Woon Jung: Well then by the time you're done. It's basically time consuming, resource intensive and very complex.

So that's where the, the modalities and the flexibilities when it comes to the restore operation is very important.

Ashish: Yeah.

Woon Jung: So in case of [00:21:00] Kuo, we launched what's called DynamoDB backtrack. Uh, I think it's about now five months ago.

Ashish: Yeah. Okay.

Woon Jung: So what that allows you to do is to do, it combines a couple of features, actually.

Uh, it combines Peter mm-hmm. Which allows you to pick any point in time. Combines granular Restore allows you to restore specific partitions or even specific items, and it combines the fact that you can actually restore it in place. So if you combine these three features, and what it allows you to do is with Lumia is that, Hey, I wanna restore, I, I wanna undo partition two.

As of 2:00 PM is one API call and it's done. And basically, instead of making hundreds of full restores and copying and deleting stuff. You make 10 API calls one through 10 with different point in time, and then the, the table, uh, gets restored. Interesting.

Ashish: So do you feel like the world we are moving towards the backup and restore is not, and I've, I've been in organizations where it's always been about a point [00:22:00] in time disaster recovery check.

I've been in organizations where recovery is like, let's do a percentage, let's not just. Restore the entire database. Let's just restore one table or one particular thing. Right. So the, and to your point, it's al it's almost seems like we are moving into a world where that's not good enough anymore.

You almost need to be continuous. Is that where you're leaning on as well?

Woon Jung: Yeah. So that's what I meant. Like the, the accents are a lot more complex than like, you know, the traditional, you know, restore, swap, the whole thing. Yeah. That just doesn't work. And then customers are continuously moving to shorter and shorter RPOs.

Yeah. Okay. Wow. They're asking us to do, you know, uh, one hour, sometimes 15 minute RPOs. That happens all the time. And then as we move to the cloud, one of the things that also changed quite a bit is, uh, is the scale. Essentially, in the S3 bucket, you could have billions and billions and billions of objects.

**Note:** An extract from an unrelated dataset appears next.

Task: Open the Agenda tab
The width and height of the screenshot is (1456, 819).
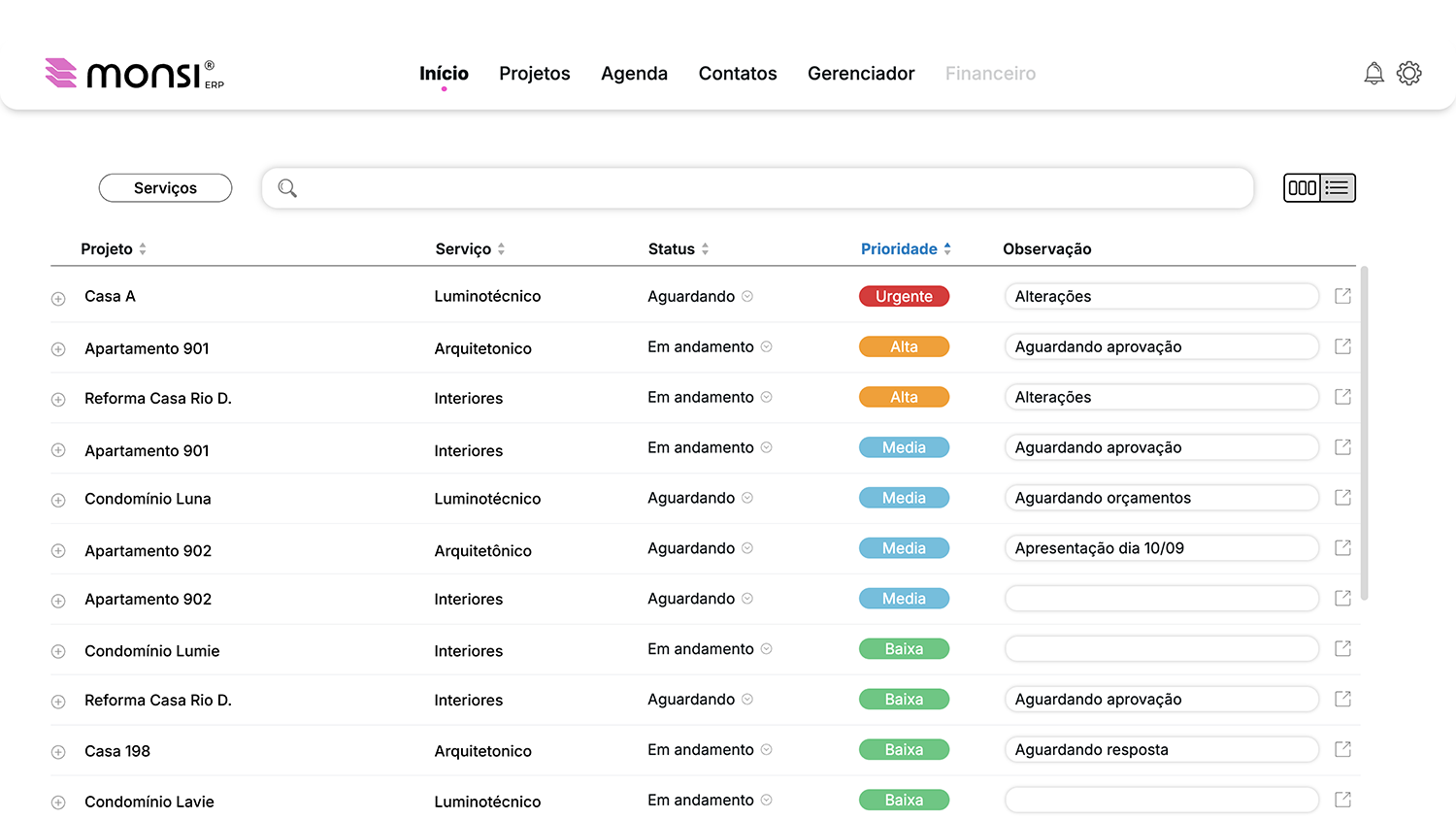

You could go as big as you want. S3 is [00:23:00] scalable and

Ashish: you Oh, almost like get like a data, uh, data lake kind of a thing.

Woon Jung: Yeah. No data lake. Or you can put logs, you can put your, any object thumbnail, you can put anything in it. Yeah, yeah. Uh, but we've seen customers with, 30, 60 billions of objects in a single bucket.

In a single bucket, in a single bucket. And then they're asking us to actually protect that same bucket with a one hour RPO. If not, it's 15 minute RPO. Oh, wow. And that's massive. Yeah, yeah, yeah. That is at any scale, that's massive. Yeah, that is pretty massive. And then in designing basically a backup solution or data recovery solution that can handle that scale is also a quite a bit of an effort, because then what happens is that, hey, you know.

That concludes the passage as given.